RECORDS FOR THIS TASK>
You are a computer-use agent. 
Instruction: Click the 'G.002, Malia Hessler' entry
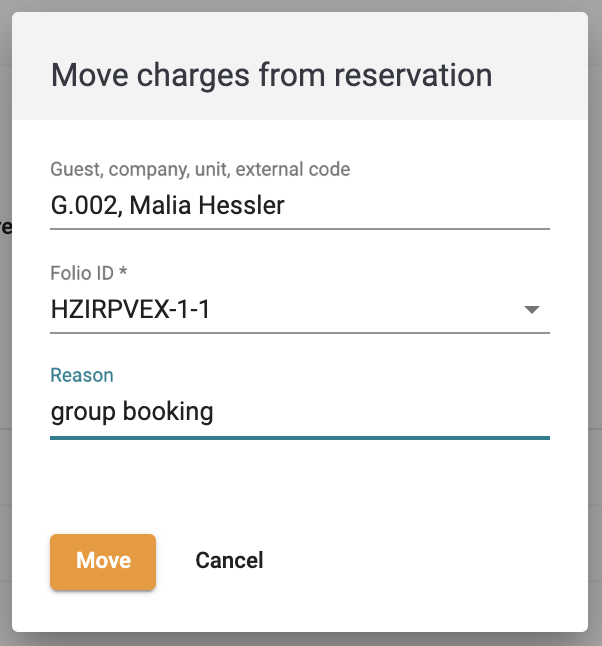point(167,205)
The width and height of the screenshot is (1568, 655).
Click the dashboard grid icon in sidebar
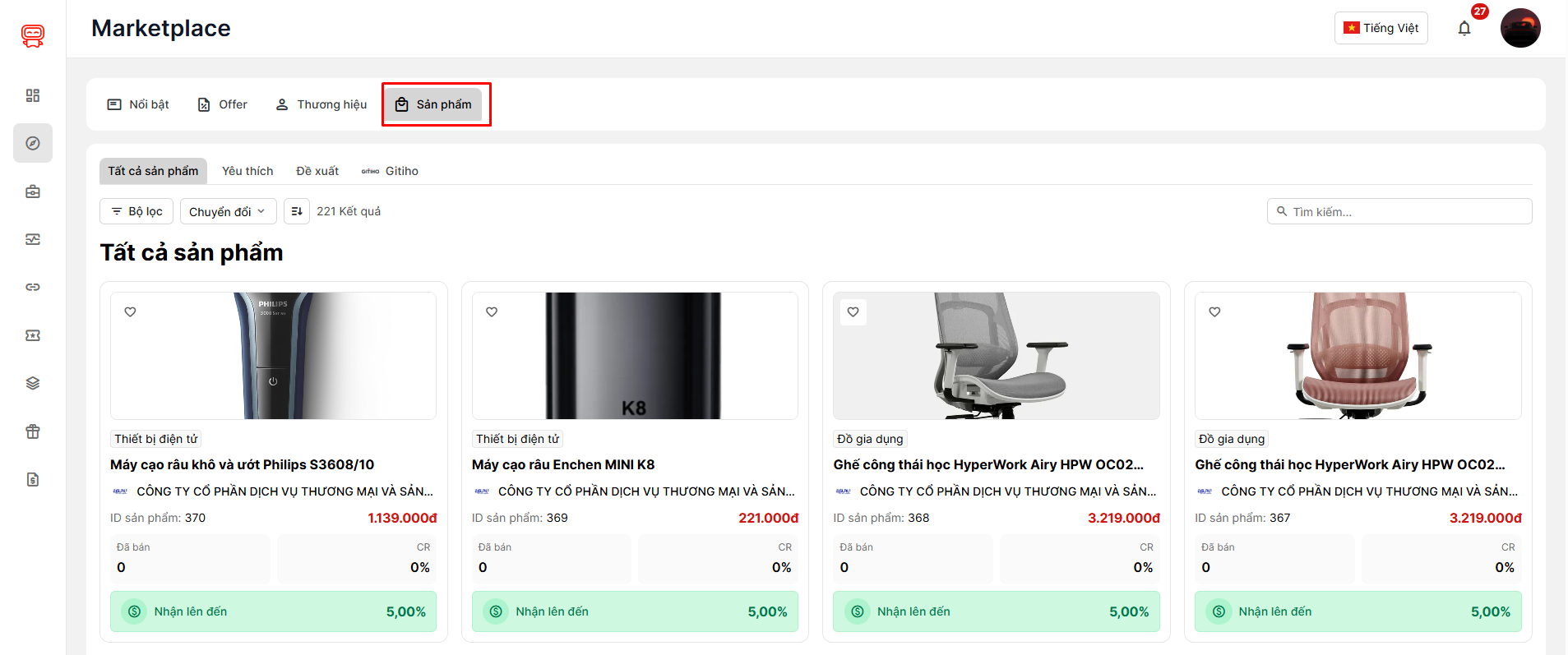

REQUIRED WORK> Above are the records; copy every one of them exactly and omit the images.

RESULT BELOW>
You are a computer-use agent. 
Instruction: Click the 'G.002, Malia Hessler' entry
point(167,205)
The width and height of the screenshot is (1568, 655).
Click the dashboard grid icon in sidebar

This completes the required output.